Турково-Саратовские рассказы (Юрков) - страница 67

Леность! Меня охватила леность! Смертный грех! И буквально через полчаса я получил возможность убедиться, что это действительно смертный грех, поскольку он едва не привел меня к гибели. Хочется отметить, что Лень и Смерть — близнецы-братья. Леность подобна Смерти, поскольку мертвец — самый ленивый человек — у него даже сердцу лень биться.

Когда я подошел к причалу, то с удивлением заметил, что лентяев в городе Саратове пруд-пруди и на переправу выстроилась длиннющая очередь, которая терпеливо ждала под ярким солнцем прибытия теплохода. Нам повезло — простояли мы совсем недолго и теплоход приплыл. Не знаю точно — на каких правах плавало это утлое суденышко — частных пароходств в 1987 году еще не было, были какие-то кооперативы, были государственные возчики. В общем, на переправу сажали без билетов, а деньги матросы забрасывали в небольшую брезентовую сумку, типа, как от противогаза. По всему чувствовалось, что рейс был «левый». А раз так — то все деньги от него шли чистоганом матросам и рулевому, которые были поражены другим смертным грехом — Жадностью. Им не хотелось упорно работать, чтобы, пусть медленно, но неуклонно, становиться с каждым днем все богаче и богаче. Им хотелось, как азартному игроку сорвать большой куш зараз, а потом — предаваться другому смертному греху — Лености.

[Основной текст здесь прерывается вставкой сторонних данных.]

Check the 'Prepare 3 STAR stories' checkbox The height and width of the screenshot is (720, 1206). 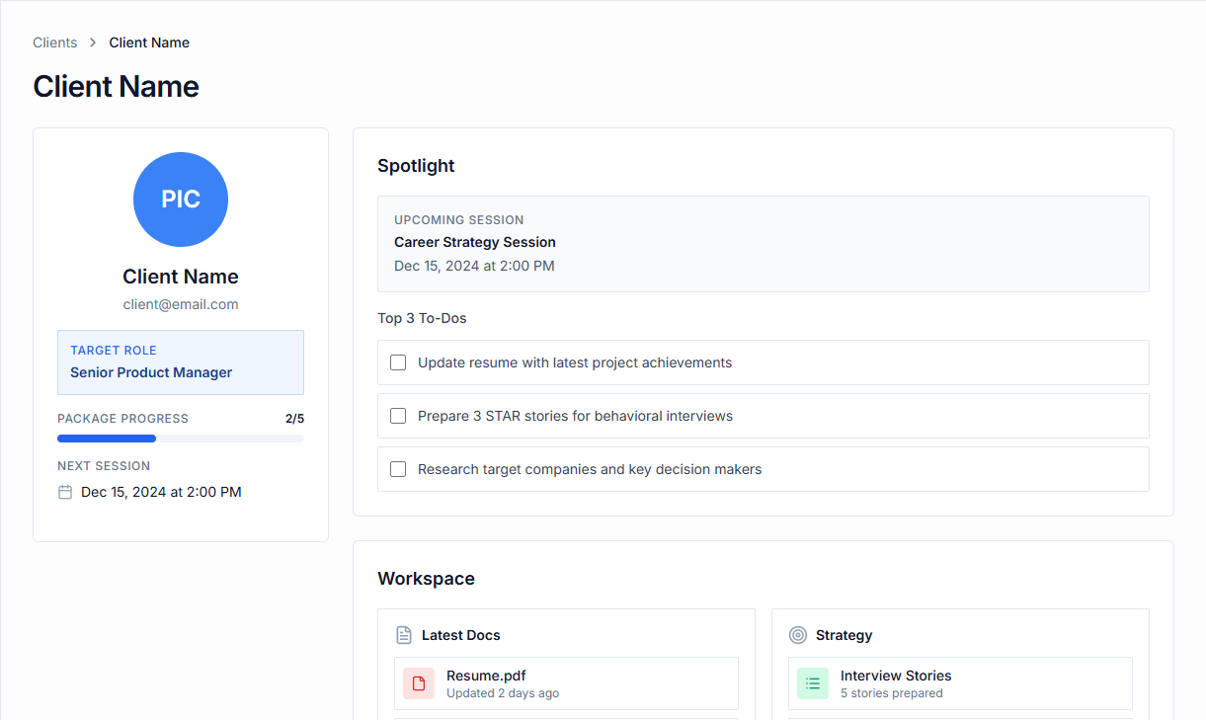pos(397,415)
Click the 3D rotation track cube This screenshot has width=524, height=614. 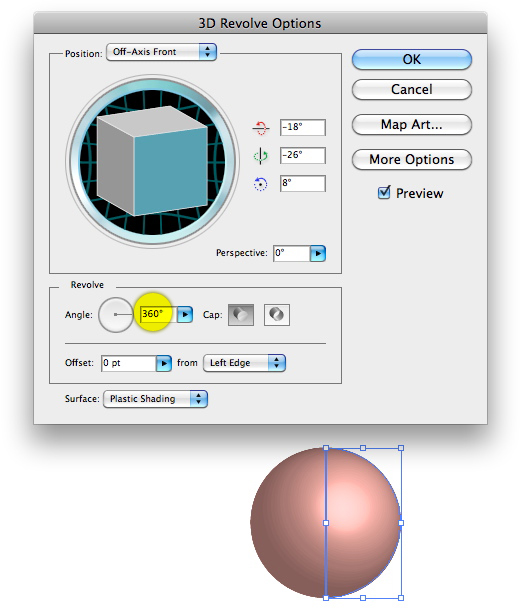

В общем, очередь, как громадный червяк, быстро заползала с причала на борт. Беспечно болтая и понемногу продвигаясь вперед, я увидел, что не только все трюмные места (куда стремились все пассажиры, поскольку там была тень) были забиты до предела — люди заняли все сидячие места и к тому же плотно стояли в проходах, но и открытые палубы были полностью заполнены. Передо мною до трапа, оставалось еще человек пятьдесят. Я даже обрадовался этому, решив, что посадка будет закончена и мы сядем первыми на следующий рейс, сумев попасть в темный и прохладный трюм, поближе к воде.

Отвлекшись на эти мысли я вернулся в реальность когда увидел, что до трапа остается буквально несколько человек — а посадка все продолжается. Передняя и задняя верхняя палуба была уже заполнена битком и садящихся засовывали (в буквальном смысле этого слова) на лестницу в трюм, в маленький промежуток под рулевой рубкой и пропихивали вдоль борта.

Я глянул вниз, в узкую щель между бортом и причалом, глупо надеясь увидеть ватерлинию — нет, конечно — на нее не было даже и намека — вода плескалась чуть-чуть ниже борта теплохода, а в трюме настежь открыты окна — хлобыстни в них вода, судно даст крен и камнем пойдет на дно.

Мне стало не по себе, захотелось удрать куда-нибудь подальше, но я находился в западне — убежать отсюда было нельзя, разве только что взлететь. Мы были зажаты среди двух рядом толстенных металлических труб, изображающих загородку, отделяющую очередь от остального мира, чтобы всякие разные несознательные личности тогдашнего «общества очередей» не могли встроится в нее без утомительного стояния. Обратно не удрать — за нами уже выстроился хвост еще в двести человек. Оставалось одно — иддти вперед и плыть на этом «Корабле Дураков», где дураками были все — и жадные матросы, решившие хапнуть как можно больше денег и пассажиры, поленившиеся идти пешком на пляж.